Work request
Output every line below exactly.
Information provided: Begin
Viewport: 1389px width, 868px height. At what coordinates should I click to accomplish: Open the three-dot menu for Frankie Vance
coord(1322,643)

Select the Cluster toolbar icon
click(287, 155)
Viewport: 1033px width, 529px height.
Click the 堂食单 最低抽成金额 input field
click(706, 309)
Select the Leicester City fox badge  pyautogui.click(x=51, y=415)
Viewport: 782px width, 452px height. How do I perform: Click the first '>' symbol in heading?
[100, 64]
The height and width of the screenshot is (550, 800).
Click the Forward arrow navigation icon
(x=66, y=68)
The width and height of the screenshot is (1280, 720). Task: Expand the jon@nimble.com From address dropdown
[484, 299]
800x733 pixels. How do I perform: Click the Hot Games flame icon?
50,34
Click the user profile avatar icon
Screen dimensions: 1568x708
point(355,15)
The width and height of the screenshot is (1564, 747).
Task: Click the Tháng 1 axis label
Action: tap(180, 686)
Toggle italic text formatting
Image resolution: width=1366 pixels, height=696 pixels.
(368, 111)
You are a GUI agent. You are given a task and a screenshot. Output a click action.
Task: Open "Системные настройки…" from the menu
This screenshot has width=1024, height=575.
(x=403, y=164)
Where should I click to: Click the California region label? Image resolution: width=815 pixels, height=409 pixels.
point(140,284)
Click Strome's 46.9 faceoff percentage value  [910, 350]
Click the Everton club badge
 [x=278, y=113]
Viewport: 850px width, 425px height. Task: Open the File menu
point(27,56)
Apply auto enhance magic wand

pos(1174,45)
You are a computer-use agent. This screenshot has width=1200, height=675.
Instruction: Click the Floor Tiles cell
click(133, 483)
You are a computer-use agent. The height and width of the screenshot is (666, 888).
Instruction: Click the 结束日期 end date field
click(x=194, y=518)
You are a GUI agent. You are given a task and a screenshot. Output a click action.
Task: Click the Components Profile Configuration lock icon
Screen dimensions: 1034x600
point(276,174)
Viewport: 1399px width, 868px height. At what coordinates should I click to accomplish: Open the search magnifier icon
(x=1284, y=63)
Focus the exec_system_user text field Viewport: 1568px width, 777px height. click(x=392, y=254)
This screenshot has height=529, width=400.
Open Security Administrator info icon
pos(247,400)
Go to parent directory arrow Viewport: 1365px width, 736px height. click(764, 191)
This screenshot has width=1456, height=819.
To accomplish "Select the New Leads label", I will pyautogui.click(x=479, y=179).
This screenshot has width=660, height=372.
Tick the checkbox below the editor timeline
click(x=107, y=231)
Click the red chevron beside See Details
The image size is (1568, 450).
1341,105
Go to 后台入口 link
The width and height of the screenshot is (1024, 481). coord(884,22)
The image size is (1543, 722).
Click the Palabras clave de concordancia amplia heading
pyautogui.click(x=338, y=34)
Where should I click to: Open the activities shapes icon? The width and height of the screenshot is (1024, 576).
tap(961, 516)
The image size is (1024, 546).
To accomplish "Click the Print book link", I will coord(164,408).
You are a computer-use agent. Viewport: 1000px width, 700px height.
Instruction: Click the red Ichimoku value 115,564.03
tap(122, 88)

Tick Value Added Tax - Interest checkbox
Information provided: End
Task output
Viewport: 1389px width, 868px height. At what coordinates should I click to accomplish: Open the three-dot menu for Frankie Vance
coord(1322,643)

Select the Cluster toolbar icon
click(287, 155)
Viewport: 1033px width, 529px height.
Click the 堂食单 最低抽成金额 input field
click(706, 309)
Select the Leicester City fox badge  pyautogui.click(x=51, y=415)
Viewport: 782px width, 452px height. How do I perform: Click the first '>' symbol in heading?
[100, 64]
The height and width of the screenshot is (550, 800).
Click the Forward arrow navigation icon
(x=66, y=68)
The width and height of the screenshot is (1280, 720). Task: Expand the jon@nimble.com From address dropdown
[484, 299]
800x733 pixels. How do I perform: Click the Hot Games flame icon?
50,34
Click the user profile avatar icon
Screen dimensions: 1568x708
point(355,15)
The width and height of the screenshot is (1564, 747).
Task: Click the Tháng 1 axis label
Action: tap(180, 686)
Toggle italic text formatting
Image resolution: width=1366 pixels, height=696 pixels.
(368, 111)
You are a GUI agent. You are given a task and a screenshot. Output a click action.
Task: Open "Системные настройки…" from the menu
This screenshot has width=1024, height=575.
(x=403, y=164)
Where should I click to: Click the California region label? Image resolution: width=815 pixels, height=409 pixels.
point(140,284)
Click Strome's 46.9 faceoff percentage value  [910, 350]
Click the Everton club badge
 [x=278, y=113]
Viewport: 850px width, 425px height. Task: Open the File menu
point(27,56)
Apply auto enhance magic wand

pos(1174,45)
You are a computer-use agent. This screenshot has width=1200, height=675.
Instruction: Click the Floor Tiles cell
click(133, 483)
You are a computer-use agent. The height and width of the screenshot is (666, 888).
Instruction: Click the 结束日期 end date field
click(x=194, y=518)
You are a GUI agent. You are given a task and a screenshot. Output a click action.
Task: Click the Components Profile Configuration lock icon
Screen dimensions: 1034x600
point(276,174)
Viewport: 1399px width, 868px height. At what coordinates should I click to accomplish: Open the search magnifier icon
(x=1284, y=63)
Focus the exec_system_user text field Viewport: 1568px width, 777px height. click(x=392, y=254)
This screenshot has height=529, width=400.
Open Security Administrator info icon
pos(247,400)
Go to parent directory arrow Viewport: 1365px width, 736px height. click(764, 191)
This screenshot has width=1456, height=819.
To accomplish "Select the New Leads label", I will pyautogui.click(x=479, y=179).
This screenshot has width=660, height=372.
Tick the checkbox below the editor timeline
click(x=107, y=231)
Click the red chevron beside See Details
The image size is (1568, 450).
1341,105
Go to 后台入口 link
The width and height of the screenshot is (1024, 481). coord(884,22)
The image size is (1543, 722).
Click the Palabras clave de concordancia amplia heading
pyautogui.click(x=338, y=34)
Where should I click to: Open the activities shapes icon? The width and height of the screenshot is (1024, 576).
tap(961, 516)
The image size is (1024, 546).
To accomplish "Click the Print book link", I will coord(164,408).
You are a computer-use agent. Viewport: 1000px width, 700px height.
Instruction: Click the red Ichimoku value 115,564.03
tap(122, 88)

Tick Value Added Tax - Interest checkbox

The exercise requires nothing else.